# [DATASET]
-=-=-=-=-

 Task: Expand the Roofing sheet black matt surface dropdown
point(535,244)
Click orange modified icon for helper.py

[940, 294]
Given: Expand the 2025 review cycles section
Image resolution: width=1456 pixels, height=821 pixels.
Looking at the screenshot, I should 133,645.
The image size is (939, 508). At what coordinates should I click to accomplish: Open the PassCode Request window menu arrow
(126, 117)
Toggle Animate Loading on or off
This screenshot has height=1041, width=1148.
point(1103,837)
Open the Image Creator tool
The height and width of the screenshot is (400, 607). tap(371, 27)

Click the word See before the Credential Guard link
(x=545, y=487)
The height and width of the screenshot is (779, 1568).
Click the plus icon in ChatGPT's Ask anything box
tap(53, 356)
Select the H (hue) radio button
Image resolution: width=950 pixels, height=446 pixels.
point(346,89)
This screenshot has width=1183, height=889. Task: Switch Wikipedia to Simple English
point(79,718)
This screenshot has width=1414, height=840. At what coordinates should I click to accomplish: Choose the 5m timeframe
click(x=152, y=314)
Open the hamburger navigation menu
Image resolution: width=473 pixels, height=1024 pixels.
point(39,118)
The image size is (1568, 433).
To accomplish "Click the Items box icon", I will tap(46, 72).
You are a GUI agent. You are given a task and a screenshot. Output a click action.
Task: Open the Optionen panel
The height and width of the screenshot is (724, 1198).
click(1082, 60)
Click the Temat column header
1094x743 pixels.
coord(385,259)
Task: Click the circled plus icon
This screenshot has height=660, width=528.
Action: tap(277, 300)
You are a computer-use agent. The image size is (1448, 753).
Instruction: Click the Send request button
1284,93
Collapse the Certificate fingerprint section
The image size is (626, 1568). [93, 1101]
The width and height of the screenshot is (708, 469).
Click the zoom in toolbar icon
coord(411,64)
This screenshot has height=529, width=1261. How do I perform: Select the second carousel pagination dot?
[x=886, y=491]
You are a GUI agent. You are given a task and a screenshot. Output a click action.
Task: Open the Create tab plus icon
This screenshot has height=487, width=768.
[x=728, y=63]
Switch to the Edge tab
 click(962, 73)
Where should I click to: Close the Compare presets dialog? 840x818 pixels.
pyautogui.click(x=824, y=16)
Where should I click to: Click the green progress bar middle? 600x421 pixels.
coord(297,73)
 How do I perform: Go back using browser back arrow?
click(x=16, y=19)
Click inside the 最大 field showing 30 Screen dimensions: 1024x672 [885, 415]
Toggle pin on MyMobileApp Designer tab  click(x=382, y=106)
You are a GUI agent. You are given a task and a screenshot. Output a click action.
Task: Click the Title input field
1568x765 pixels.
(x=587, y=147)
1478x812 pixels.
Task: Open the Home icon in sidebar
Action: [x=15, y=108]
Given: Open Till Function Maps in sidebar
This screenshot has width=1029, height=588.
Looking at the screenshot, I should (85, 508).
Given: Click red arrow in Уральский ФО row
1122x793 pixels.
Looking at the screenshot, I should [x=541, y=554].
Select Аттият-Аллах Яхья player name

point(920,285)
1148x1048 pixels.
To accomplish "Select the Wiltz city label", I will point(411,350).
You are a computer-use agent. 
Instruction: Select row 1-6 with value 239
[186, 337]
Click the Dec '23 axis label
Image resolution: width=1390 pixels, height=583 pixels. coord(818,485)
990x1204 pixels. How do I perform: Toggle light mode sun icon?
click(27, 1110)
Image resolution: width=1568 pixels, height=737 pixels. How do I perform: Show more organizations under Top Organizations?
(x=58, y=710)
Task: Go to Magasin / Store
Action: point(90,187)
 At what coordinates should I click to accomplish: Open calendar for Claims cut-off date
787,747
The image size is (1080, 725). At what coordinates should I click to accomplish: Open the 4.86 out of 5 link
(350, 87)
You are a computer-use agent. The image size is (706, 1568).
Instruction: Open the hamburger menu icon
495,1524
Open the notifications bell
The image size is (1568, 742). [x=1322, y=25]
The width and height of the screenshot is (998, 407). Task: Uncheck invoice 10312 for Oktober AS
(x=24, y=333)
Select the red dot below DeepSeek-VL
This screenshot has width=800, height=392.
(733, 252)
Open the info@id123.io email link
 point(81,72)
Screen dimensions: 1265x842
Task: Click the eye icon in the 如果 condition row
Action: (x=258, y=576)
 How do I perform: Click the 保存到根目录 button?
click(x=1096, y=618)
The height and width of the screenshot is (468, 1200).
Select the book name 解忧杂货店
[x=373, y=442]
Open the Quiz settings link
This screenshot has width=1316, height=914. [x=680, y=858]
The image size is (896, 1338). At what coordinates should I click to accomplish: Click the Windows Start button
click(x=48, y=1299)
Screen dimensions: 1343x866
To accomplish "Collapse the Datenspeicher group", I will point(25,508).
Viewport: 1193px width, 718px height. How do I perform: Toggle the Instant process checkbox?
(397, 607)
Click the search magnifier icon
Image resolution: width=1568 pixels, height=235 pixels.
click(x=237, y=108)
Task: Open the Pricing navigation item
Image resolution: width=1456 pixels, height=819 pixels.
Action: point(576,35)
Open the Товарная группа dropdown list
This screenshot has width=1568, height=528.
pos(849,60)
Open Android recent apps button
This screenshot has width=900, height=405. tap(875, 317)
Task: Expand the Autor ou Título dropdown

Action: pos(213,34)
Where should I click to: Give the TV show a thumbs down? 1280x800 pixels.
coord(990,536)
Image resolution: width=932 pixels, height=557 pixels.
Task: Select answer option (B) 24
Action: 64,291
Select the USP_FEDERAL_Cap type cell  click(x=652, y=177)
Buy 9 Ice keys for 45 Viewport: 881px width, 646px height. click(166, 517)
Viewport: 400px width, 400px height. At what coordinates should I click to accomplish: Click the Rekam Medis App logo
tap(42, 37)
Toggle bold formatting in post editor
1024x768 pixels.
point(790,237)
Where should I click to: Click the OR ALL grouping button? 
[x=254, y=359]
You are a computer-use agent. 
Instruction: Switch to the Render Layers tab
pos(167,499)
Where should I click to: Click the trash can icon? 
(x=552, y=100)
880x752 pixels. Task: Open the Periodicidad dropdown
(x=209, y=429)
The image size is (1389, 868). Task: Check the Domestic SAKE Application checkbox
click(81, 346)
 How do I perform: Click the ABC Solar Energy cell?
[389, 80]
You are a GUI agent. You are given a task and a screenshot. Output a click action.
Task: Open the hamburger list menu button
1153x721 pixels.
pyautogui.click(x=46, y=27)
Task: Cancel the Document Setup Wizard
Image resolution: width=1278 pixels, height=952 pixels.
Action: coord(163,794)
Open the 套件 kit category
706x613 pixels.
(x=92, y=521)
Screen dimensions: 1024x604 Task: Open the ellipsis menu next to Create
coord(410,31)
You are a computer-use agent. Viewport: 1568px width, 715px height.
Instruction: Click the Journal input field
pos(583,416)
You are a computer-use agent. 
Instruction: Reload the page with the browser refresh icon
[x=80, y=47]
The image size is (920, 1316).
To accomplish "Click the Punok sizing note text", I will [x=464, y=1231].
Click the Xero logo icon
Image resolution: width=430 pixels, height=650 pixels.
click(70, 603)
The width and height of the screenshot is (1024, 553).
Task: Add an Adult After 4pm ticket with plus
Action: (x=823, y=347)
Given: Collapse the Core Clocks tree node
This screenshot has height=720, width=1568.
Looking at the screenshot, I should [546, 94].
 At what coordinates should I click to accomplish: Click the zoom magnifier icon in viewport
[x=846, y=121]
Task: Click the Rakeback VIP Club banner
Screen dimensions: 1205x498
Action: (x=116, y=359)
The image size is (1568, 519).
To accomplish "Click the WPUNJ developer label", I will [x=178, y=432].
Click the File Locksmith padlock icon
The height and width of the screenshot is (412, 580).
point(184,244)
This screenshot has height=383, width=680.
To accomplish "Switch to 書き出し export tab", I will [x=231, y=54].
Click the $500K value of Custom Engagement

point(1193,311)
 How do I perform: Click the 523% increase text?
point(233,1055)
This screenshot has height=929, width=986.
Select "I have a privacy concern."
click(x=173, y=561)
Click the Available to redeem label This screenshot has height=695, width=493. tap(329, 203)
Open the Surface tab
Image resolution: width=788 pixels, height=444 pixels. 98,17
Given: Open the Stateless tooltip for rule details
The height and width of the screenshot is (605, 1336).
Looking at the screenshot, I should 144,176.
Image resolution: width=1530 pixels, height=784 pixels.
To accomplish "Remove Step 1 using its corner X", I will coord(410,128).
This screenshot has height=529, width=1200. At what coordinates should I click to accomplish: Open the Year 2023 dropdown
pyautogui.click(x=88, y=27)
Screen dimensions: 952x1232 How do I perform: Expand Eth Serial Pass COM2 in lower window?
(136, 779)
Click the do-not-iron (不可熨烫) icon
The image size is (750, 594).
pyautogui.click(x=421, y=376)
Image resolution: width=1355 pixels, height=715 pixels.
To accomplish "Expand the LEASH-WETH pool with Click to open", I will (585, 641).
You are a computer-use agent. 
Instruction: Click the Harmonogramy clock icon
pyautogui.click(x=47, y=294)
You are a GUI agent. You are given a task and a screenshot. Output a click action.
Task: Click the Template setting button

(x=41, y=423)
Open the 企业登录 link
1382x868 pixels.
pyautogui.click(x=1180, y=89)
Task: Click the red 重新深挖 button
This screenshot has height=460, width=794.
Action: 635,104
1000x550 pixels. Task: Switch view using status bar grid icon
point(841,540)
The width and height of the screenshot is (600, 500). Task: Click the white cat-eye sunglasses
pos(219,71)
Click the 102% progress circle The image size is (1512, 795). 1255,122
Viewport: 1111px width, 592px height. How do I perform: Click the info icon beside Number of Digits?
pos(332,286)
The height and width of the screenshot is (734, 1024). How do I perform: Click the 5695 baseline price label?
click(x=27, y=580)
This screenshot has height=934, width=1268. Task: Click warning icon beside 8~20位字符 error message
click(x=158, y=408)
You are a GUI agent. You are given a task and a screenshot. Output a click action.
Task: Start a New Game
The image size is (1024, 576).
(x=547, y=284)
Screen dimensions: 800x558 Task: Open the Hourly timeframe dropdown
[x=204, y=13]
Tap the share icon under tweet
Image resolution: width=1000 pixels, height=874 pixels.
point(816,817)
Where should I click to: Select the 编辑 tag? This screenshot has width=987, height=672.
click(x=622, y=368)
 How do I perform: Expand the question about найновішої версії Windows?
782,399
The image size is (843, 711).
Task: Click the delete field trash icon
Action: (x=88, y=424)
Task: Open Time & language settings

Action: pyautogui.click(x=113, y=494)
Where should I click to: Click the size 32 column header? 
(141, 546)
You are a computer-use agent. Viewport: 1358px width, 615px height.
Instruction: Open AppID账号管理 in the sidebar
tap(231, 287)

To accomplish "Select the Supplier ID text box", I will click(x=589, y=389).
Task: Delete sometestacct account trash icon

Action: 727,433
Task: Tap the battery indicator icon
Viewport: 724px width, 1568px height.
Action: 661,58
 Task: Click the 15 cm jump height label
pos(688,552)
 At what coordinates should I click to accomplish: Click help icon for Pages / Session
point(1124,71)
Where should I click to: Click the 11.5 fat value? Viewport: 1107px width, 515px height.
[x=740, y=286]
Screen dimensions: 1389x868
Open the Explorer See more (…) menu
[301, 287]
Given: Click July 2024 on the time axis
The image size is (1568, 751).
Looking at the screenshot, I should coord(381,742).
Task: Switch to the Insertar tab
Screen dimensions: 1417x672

-=-=-=-=-

# [WORK ITEM]
In the listing above, locate the line containing "The image size is (1080, 725)." and the line containing "Select the red dot below DeepSeek-VL", then transcribe both and every line between them verbatim.

# [YOUR RESPONSE]
The image size is (1080, 725). At what coordinates should I click to accomplish: Open the 4.86 out of 5 link
(350, 87)
You are a computer-use agent. The image size is (706, 1568).
Instruction: Open the hamburger menu icon
495,1524
Open the notifications bell
The image size is (1568, 742). [x=1322, y=25]
The width and height of the screenshot is (998, 407). Task: Uncheck invoice 10312 for Oktober AS
(x=24, y=333)
Select the red dot below DeepSeek-VL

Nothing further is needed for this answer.